# 3. Logistic Regression

### Introduction

In a classification problem, the variable we are trying to classify has two possible values: 0 and 1.

$ y \in \{0,1\}$  with 0 = **Negative class** | 1 = **Positive class**

**Note**: In a multiclass classification problem, our variable can assume multiple values.  

In our simplest case - **binary classification problem** - linear regression can assume value between 0 and 1: 

$ 0 \le h_\theta(x) \le 1$ 

### Hypothesis Representation

$ h_\theta(x) = g(\theta^T x) $  

where g(z) is the **sigmoid function** or **logistic function**:

$g(z) = \frac{1}{1+e^{-z}}  =  \frac{1}{1+e^{-\theta^T x}} $

### Interpretation

$h_\theta(x)$ = estimated probability that y = 1 on input x  
$h_\theta(x) = p (y=1 | x=0) $

### Decision Boundary

Suppose we predict:  

$h_\theta(x) \ge 0.5 \to y = 1$  

$h_\theta(x) < 0.5 \to y = 0$  

By design of our logistic function:

$z \ge 0 \to g(z) \ge 0.5 $

Therefore:

$\theta^Tx \ge 0 \to  h_{\theta}(x) = g(\theta^Tx) \ge 0.5 $  

The **decision boundary** is the line which delimits the area where y = 0 or y = 1.   

### Cost Function

**Recap: Linear Regression**

$Cost(h_{\theta}(x),y) = \frac{1}{2}(h_{\theta}(x) - y)^2$

**Logistic Regression**

$Cost(h_{\theta}(x),y) =
\begin{cases}
-log(h_{\theta}(x)) & y = 1 \\
-log(1-h_{\theta}(x)) & y = 0
\end{cases}$

**Note**: we cannot use the linear regression function since it would not create a _convex_ function, creating multiple local optima.

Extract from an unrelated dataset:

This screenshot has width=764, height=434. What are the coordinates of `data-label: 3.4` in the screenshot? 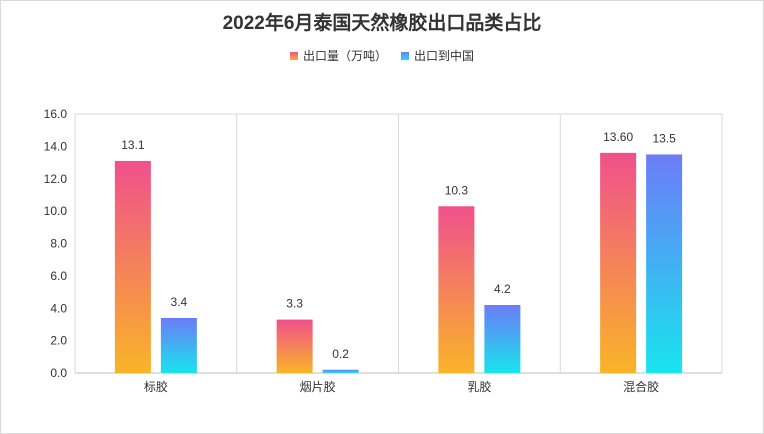 It's located at (180, 302).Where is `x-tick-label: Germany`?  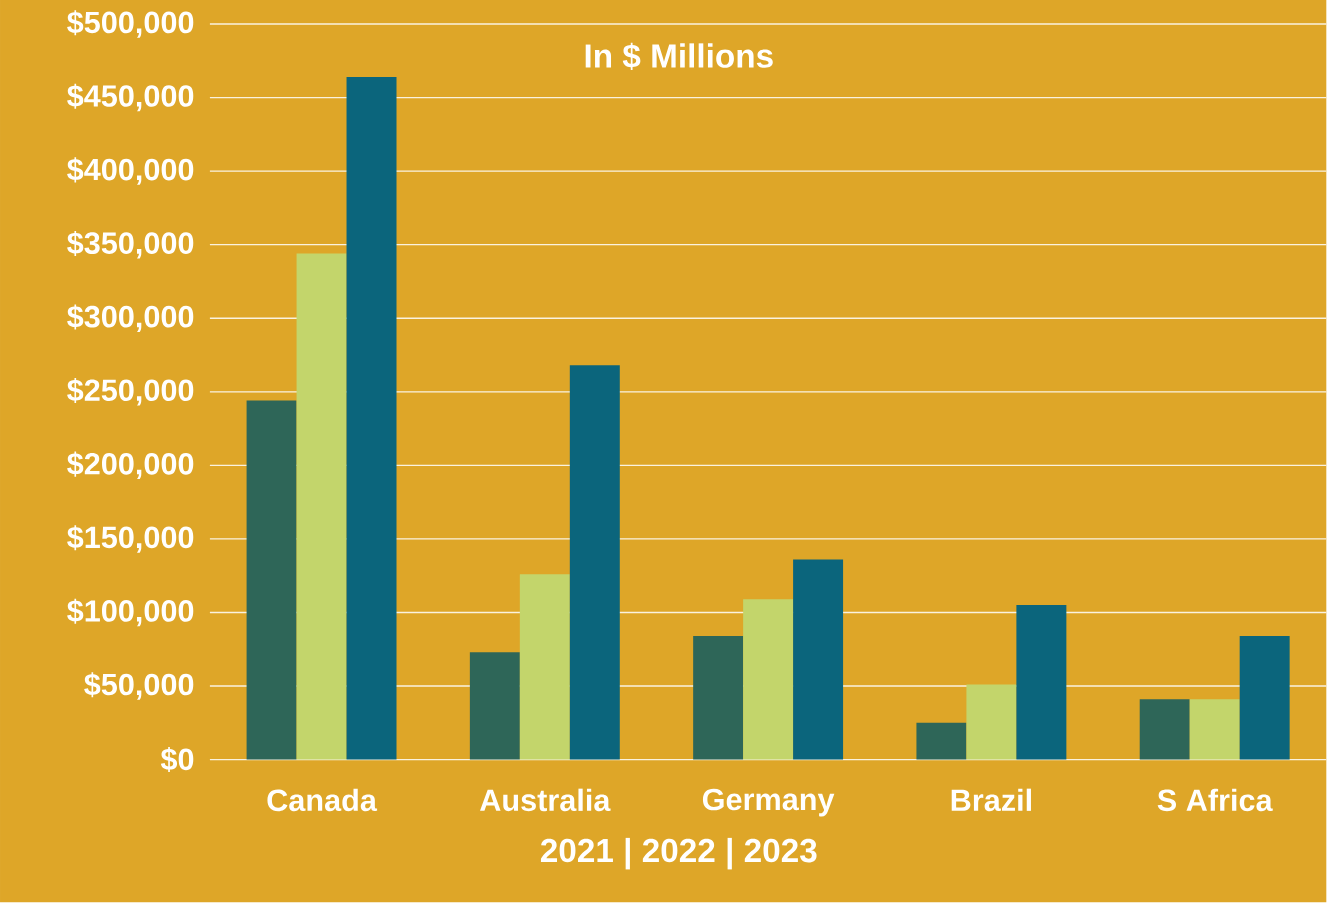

### Simplified Cost Function

$Cost(h_{\theta}(x), y) = -ylog(h_{\theta}(x)) - (1-y)log(1-h_{\theta}(x))$

$ J(\theta) = -\frac{1}{m} [\sum_{i=1}^m y^{(i)} log h_{\theta}x^{(i)} + (1-y^{(i)}) log (1- h_{\theta}x^{(i)})]$

To fit parameters $\theta$:

**min** $ J(\theta)$ 

### Gradient Descent

Repeat {

$\theta_j := \theta_j - \alpha \frac{\partial}{\partial \theta_j} J(\theta) = \theta_j - \alpha \sum_{i=1}^m (h_\theta (x^{(i)}) - y^{(i)}) x_j^{(i)} $ 

_simultaneously update all $\theta_j$_
    
}

**Note: this gradient descent looks exactly like the one we had for linear regression, but keep in mind that the hypothesis function $h_\theta$ has changed. 

### Advanced Optimization

Turns out that gradient descent is only one of many optimization algorithms:
* Conjugate gradient
* BFGS 
* L-BFGS

**Advantages**:

1. No need to pick $\alpha$ manually
2. Faster than GD

**Disadvantages**:

1. Complexity

### Multiclass classification

#### One vs. all classification

To solve multiclassification, we can split the problem in individual binary classification problems. 

We will therefore need $i$ classifiers with $i$ = number of intended classes for our dataset.